MAJOR repairs to the Killimster Moss road in Caithness are due to get under way next month.
Exploratory work on a 20-metre stretch of the B876 road is expected to begin in three weeks with the rest of the £525,000 project starting in May.
Landward Caithness Highland councillor Willie Mackay is “delighted” the work will commence soon.
“This is good news and I am delighted to hear it. I am pretty confident this repair will last a lot longer than the last one. This is a welcome development and should be a huge improvement. I am confident it will be a good job. We have learned so much about making roads over the past 10 years. Wind farm developers have built a vast amount of roads across moss in Caithness and this is a good opportunity to learn from that. Council officials also looked at procedures which they have in countries like Sweden,” said Mr Mackay.
“I can’t see a lot of disruption for motorists as the road will not be closed during the work. Traffic will be managed by lights and a convoy system."
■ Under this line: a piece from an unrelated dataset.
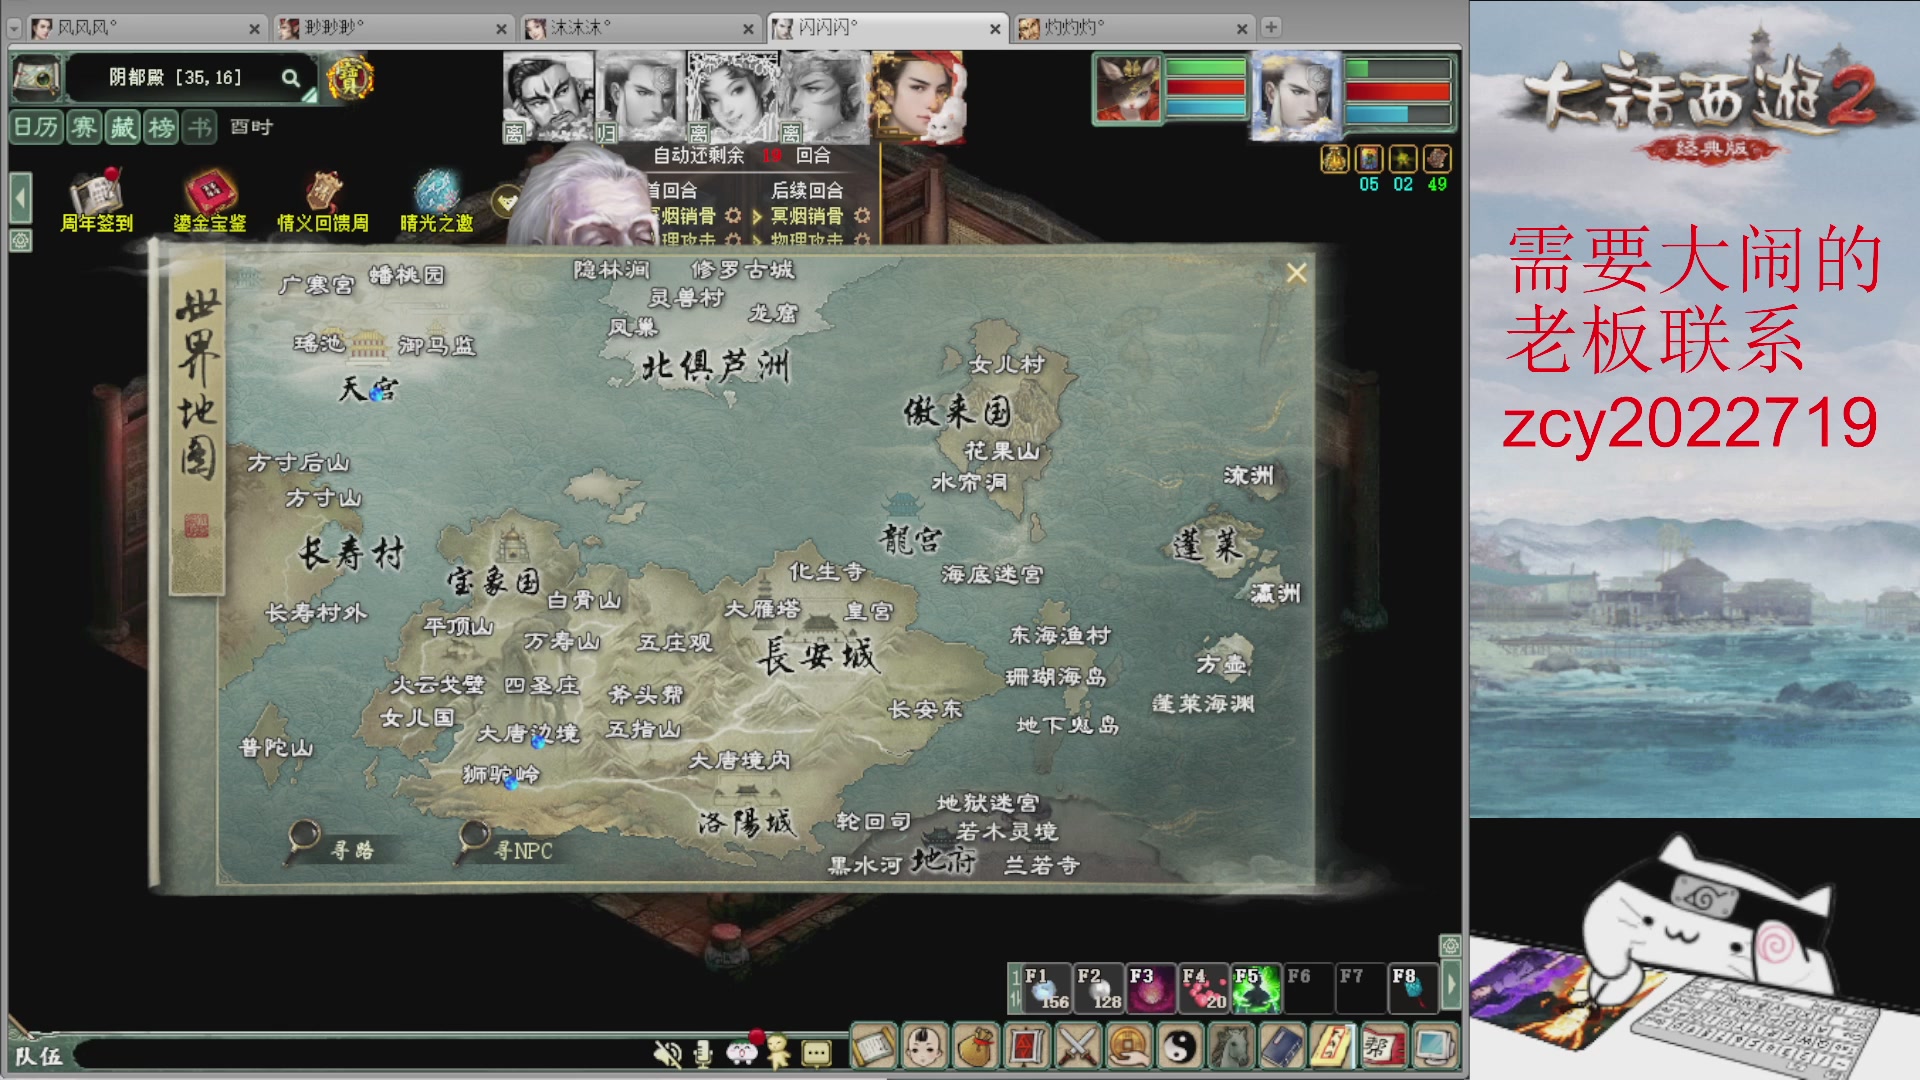The width and height of the screenshot is (1920, 1080).
Task: Open the yin-yang skills icon
Action: pyautogui.click(x=1181, y=1047)
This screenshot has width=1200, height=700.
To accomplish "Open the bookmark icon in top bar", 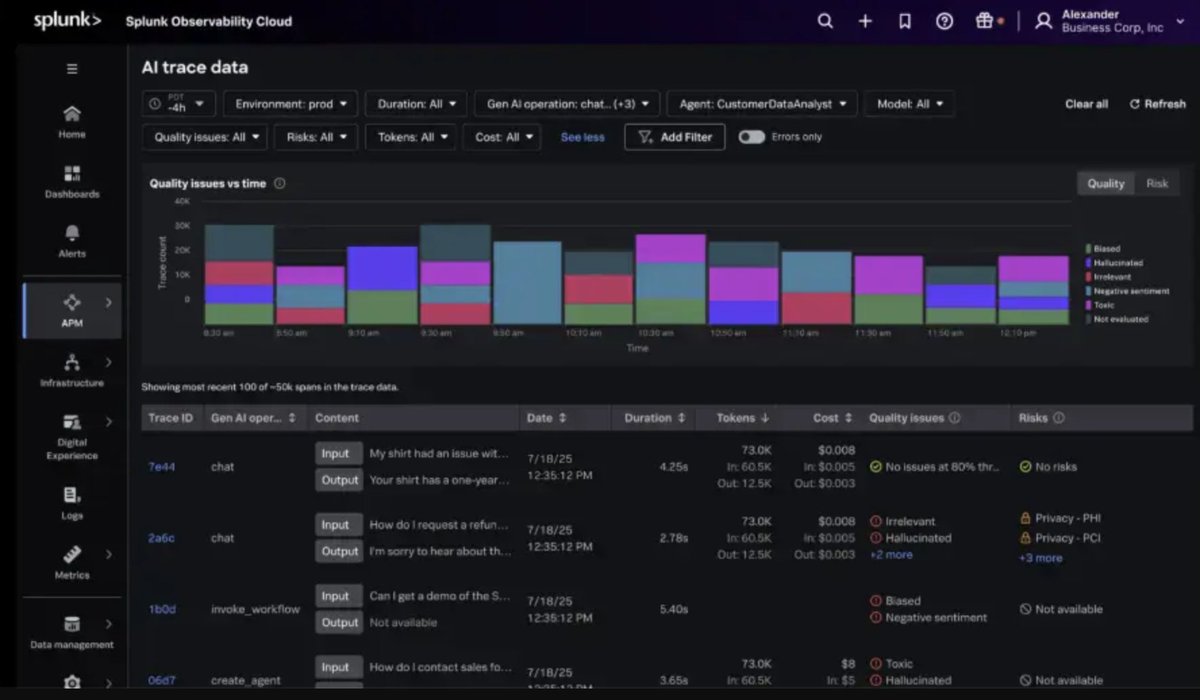I will pos(905,21).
Brenda Herrick, chairwoman of Castletown and District Community Council, also welcomed the go-ahead for the long-awaited improvement.
She said: “I am pleased to see something being done at long last as this has been going on for years. I can’t wait for it to be completed and am happy they are going to do the work without closing the road.”
Motorists, community and Highland councillors have regularly hit out at the dire condition of the half-mile stretch of road between Wick and Castletown. They have claimed its poor state has been aggravated by an increase in its use by heavy goods vehicles, including trucks which transport rubbish from Skye, Ross and Sutherland to the landfill site at Seater, near Bower.
The council allocated £525,000 to improve the road. £10,000 related to preliminary design work while £165,000 was allocated for 2016/17 and £350,000 in 2017/18. The funding, it was said, would enable comprehensive repairs and the upgrade to the road to be undertaken.
It is understood the work is due to be completed by autumn 2017 and will include the resurfacing of the entire section of the road.
The B876 was constructed more than 80 years ago on concrete rafts over a blanket peat bog.
A £250,000 temporary repair was carried out in 2000 but that has failed with motorists now having to negotiate an uneven surface full of cracks and potholes.